On Tue, Oct 14, 2014 at 8:58 AM, Andres Freund <andres(at)2ndquadrant(dot)com> wrote:
> On 2014-10-14 08:40:49 -0500, Merlin Moncure wrote:
>> On Fri, Oct 10, 2014 at 11:00 AM, Andres Freund <andres(at)2ndquadrant(dot)com> wrote:
>> > Which is nearly trivial now that atomics are in. Check out the attached
>> > WIP patch which eliminates the spinlock from StrategyGetBuffer() unless
>> > there's buffers on the freelist.
>>
>> Is this safe?
>>
>> + victim = pg_atomic_fetch_add_u32(&StrategyControl->nextVictimBuffer, 1);
>>
>> - if (++StrategyControl->nextVictimBuffer >= NBuffers)
>> + buf = &BufferDescriptors[victim % NBuffers];
>> +
>> + if (victim % NBuffers == 0)
>> <snip>
>>
>> I don't think there's any guarantee you could keep nextVictimBuffer
>> from wandering off the end.
>
> Not sure what you mean? It'll cycle around at 2^32. The code doesn't try
> to avoid nextVictimBuffer from going above NBuffers.
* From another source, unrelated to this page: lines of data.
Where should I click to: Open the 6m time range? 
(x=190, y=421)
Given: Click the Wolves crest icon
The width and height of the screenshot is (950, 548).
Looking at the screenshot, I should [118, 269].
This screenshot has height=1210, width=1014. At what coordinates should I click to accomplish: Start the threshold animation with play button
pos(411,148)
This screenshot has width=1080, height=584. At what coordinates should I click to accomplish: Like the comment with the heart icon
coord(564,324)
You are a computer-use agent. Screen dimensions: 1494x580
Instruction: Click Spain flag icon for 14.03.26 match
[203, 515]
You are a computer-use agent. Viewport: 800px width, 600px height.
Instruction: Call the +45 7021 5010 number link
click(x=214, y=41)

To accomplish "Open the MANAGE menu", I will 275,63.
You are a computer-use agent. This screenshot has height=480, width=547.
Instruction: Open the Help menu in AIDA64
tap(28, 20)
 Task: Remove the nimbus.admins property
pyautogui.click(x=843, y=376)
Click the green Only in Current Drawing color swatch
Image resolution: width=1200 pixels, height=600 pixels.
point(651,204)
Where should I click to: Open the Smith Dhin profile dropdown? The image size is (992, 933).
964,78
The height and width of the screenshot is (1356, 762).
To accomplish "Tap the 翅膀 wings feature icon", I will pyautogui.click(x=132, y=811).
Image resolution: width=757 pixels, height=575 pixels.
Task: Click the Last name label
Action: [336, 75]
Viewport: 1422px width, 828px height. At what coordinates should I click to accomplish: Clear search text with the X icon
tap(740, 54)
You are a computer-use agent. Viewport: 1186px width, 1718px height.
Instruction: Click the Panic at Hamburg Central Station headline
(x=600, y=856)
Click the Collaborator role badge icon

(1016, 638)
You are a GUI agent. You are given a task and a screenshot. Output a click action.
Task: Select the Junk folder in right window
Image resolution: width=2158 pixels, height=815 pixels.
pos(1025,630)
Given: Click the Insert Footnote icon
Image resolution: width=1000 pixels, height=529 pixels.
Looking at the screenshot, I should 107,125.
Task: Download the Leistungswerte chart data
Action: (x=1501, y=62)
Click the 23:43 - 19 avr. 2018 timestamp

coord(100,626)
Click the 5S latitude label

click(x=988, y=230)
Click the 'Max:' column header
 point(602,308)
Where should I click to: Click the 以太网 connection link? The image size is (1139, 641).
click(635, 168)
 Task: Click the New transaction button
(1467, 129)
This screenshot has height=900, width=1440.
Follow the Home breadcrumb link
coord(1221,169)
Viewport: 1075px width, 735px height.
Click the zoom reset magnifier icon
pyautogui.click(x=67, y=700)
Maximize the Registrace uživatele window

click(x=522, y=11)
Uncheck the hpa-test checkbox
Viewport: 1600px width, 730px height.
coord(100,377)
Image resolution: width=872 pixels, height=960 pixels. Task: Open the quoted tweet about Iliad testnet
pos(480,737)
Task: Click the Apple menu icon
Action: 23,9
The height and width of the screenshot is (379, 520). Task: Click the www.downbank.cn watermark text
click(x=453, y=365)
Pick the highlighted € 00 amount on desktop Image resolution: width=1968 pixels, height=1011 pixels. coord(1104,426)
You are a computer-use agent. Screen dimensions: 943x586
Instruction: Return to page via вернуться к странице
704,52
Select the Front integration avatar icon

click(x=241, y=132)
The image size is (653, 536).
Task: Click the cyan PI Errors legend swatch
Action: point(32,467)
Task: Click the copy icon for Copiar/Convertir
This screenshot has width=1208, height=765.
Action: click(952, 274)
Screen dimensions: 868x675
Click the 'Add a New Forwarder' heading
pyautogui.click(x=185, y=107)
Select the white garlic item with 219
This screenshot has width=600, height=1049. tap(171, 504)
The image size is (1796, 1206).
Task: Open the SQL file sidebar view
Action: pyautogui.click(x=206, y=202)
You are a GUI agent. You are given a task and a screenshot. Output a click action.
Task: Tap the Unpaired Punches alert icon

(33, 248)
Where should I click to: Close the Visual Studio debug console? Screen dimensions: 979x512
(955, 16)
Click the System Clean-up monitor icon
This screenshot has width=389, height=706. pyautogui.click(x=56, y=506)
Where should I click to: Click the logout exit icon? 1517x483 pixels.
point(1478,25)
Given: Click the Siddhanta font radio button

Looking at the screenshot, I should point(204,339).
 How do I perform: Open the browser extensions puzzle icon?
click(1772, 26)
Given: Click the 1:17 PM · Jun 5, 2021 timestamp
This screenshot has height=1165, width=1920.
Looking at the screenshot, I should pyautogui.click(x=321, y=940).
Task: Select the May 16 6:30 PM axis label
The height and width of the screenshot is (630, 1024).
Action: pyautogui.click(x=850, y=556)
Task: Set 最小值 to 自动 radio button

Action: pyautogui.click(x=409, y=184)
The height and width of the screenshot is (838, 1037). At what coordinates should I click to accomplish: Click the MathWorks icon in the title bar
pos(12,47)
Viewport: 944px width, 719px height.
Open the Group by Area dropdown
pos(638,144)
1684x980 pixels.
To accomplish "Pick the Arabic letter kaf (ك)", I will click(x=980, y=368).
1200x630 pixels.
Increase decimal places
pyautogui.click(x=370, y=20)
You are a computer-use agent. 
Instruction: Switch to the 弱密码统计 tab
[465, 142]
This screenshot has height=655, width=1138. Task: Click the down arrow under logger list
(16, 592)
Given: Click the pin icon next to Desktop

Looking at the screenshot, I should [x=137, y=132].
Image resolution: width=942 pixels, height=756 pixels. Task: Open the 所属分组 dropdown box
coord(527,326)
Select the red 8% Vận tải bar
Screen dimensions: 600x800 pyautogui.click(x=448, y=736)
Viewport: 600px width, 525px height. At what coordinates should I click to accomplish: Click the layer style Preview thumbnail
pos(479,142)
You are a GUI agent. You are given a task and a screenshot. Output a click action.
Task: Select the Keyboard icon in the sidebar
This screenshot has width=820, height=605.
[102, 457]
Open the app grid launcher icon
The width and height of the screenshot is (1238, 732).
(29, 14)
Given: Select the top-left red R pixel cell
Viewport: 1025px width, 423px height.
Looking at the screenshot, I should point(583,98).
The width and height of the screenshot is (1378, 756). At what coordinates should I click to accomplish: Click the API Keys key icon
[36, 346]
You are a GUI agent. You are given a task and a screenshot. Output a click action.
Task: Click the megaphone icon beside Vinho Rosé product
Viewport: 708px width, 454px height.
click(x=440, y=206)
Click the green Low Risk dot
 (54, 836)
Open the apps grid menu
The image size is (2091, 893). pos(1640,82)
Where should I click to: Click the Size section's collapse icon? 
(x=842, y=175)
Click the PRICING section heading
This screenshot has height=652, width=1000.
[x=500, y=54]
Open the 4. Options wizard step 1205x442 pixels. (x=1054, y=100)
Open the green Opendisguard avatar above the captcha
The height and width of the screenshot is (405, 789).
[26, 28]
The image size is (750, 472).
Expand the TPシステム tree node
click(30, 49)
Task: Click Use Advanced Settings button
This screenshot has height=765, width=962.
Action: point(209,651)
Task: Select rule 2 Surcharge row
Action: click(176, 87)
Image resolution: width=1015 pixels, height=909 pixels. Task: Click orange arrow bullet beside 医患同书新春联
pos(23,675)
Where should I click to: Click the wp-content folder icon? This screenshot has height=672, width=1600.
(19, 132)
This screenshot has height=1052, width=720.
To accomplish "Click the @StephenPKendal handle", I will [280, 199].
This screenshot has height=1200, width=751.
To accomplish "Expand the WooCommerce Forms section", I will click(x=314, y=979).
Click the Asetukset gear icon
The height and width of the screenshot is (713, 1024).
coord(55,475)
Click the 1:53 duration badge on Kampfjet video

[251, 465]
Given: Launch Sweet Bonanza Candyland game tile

To avoid overrunning
> &BufferDescriptors I'm doing % NBuffers.
>
> Yes, that'll have the disadvantage of the first buffers being slightly
> more likely to be hit, but for that to be relevant you'd need
> unrealistically large amounts of shared_buffers.

Right -- my mistake. That's clever. I think that should work well.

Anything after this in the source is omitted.